La responsabilidad que entraña la libertad conduce a muchos a preferir la dependencia a un poder único. Los ejemplos de la historia y la literatura son múltiples.

El libro de Samuel habla sobre la petición de tener un rey que hace el pueblo de Israel y la advertencia de Dios sobre el costo de tenerlo: la servidumbre absoluta.

Erich From, en su ensayo “El miedo a la libertad”, para aclarar la importancia de la actitud individual en el auge o caída de una democracia citó al pensador John Dewey: “La amenaza más seria para nuestra democracia no es la existencia de los Estados totalitarios extranjeros. Es la existencia en nuestras propias actitudes personales y en nuestras propias instituciones, de aquellos mismos factores que en esos países han otorgado la victoria a la autoridad exterior y estructurado la disciplina, la uniformidad y la confianza en el líder”.
 
El genial Charles Chaplin, en el discurso de cierre de su primera película sonora, El gran dictador, mostró los mecanismos de manipulación que conducen a la obediencia absoluta: Luchemos  por  un  mundo  nuevo, digno  y noble que garantice a los hombres un trabajo, a la juventud un futuro y a la vejez seguridad.
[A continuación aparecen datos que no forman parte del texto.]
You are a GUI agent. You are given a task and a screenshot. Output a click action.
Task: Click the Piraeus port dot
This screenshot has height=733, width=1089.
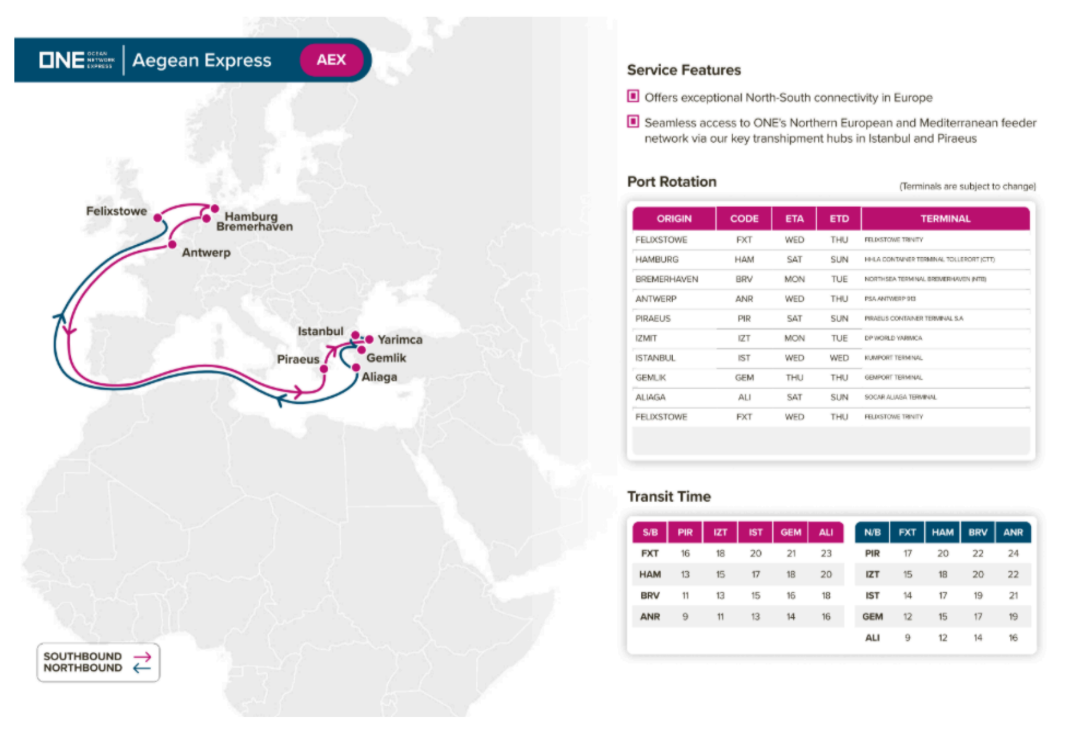click(x=324, y=368)
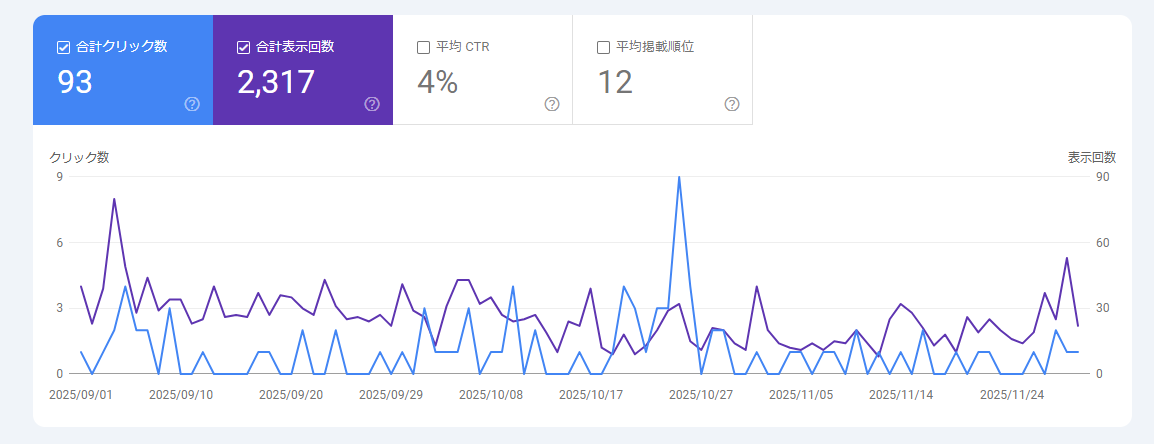Disable the 合計表示回数 checkbox

pyautogui.click(x=243, y=47)
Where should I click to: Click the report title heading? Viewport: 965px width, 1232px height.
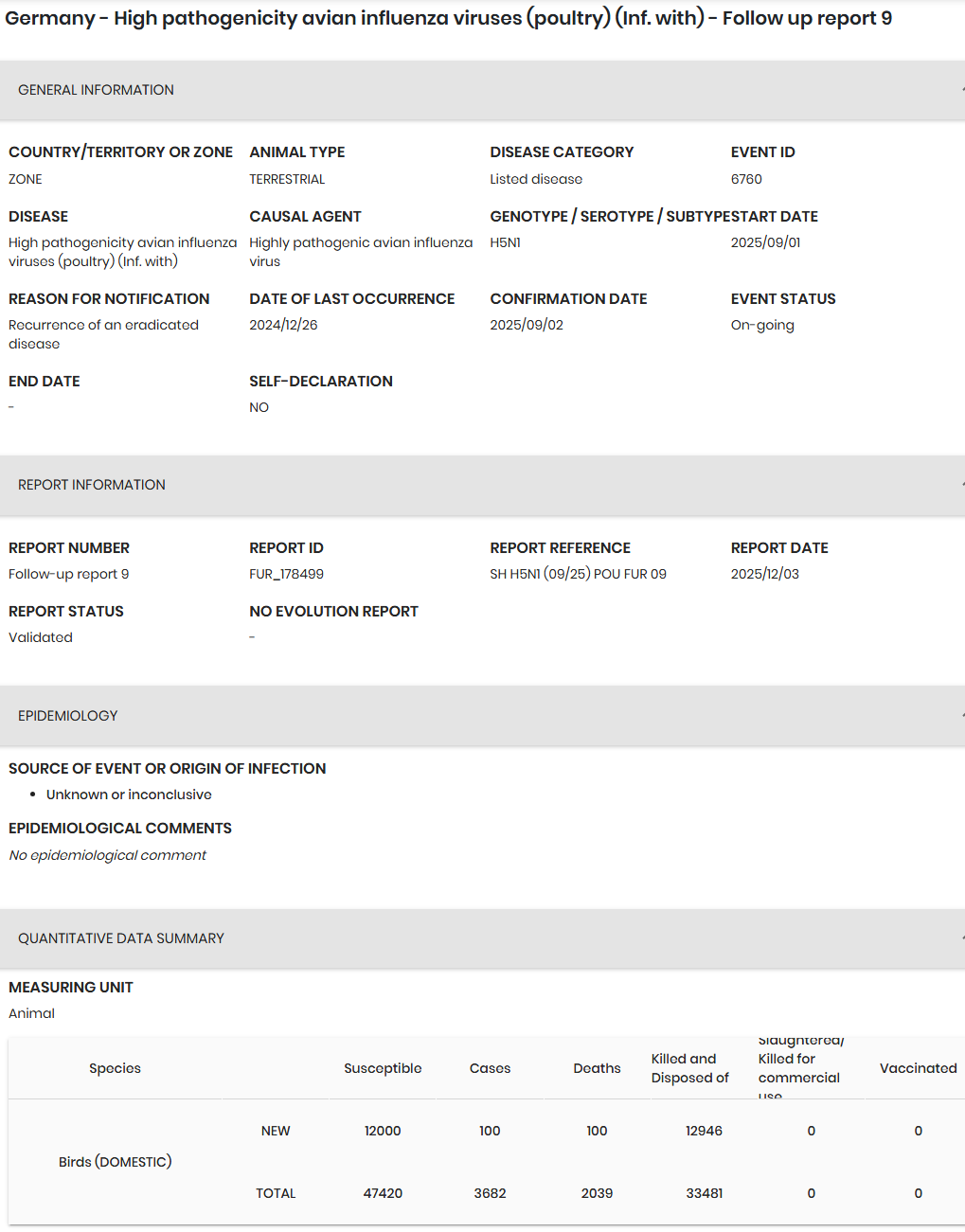pos(448,18)
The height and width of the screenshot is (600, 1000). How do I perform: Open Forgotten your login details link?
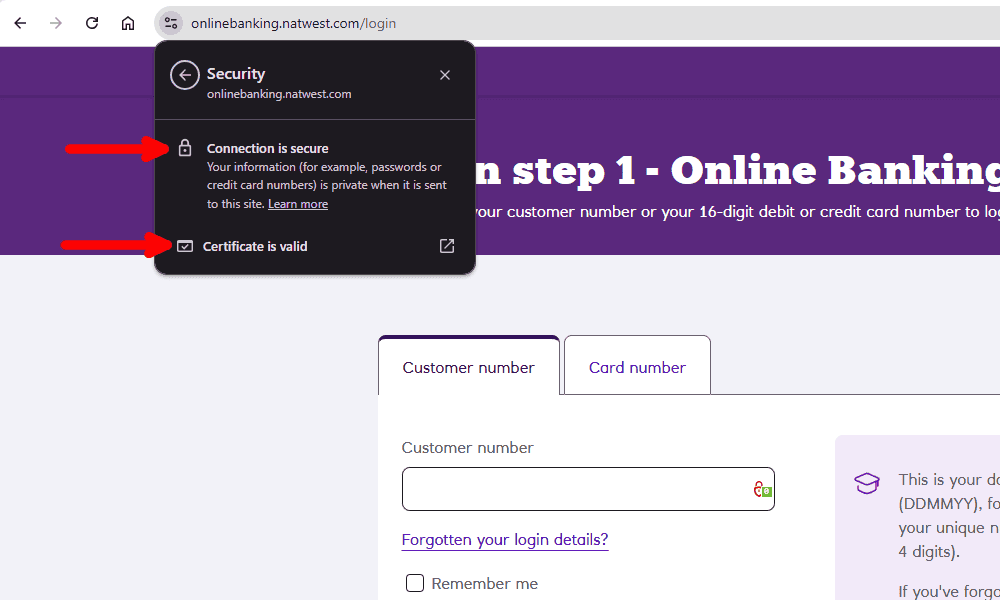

Pero bajo la promesa de esas cosas, las fieras subieron al poder. Pero mintieron; nunca han cumplido sus promesas ni nunca las cumplirán. Los dictadores  son  libres  sólo  ellos,  pero  esclavizan  al  pueblo.

El economista austriaco Friedrich A. Hayek explicó la deriva totalitaria en Europa a través de un libro, Camino de servidumbre, que él tipificó como político. La idea central del libro es que el abandono de la libertad económica conduce a la pérdida progresiva de la libertad personal, política y social.
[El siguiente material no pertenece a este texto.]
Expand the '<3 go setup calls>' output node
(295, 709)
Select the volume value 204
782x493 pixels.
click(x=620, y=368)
La construcción de nuestra democracia ha supuesto avances y retrocesos a través de toda la historia.

Las pasadas generaciones colocaron los ladrillos básicos del edificio democrático que nosotros debemos terminar de levantar.

Pero el laborioso esfuerzo de construcción del edificio parece amenazado por esa necesidad de un rey, por el miedo a la libertad, y por el camino de servidumbre de la dependencia estatal.

Este es un pueblo politicamente adulto. No podremos culpar a ningún otro si se pierde la libertad. Los culpables seríamos nosotros.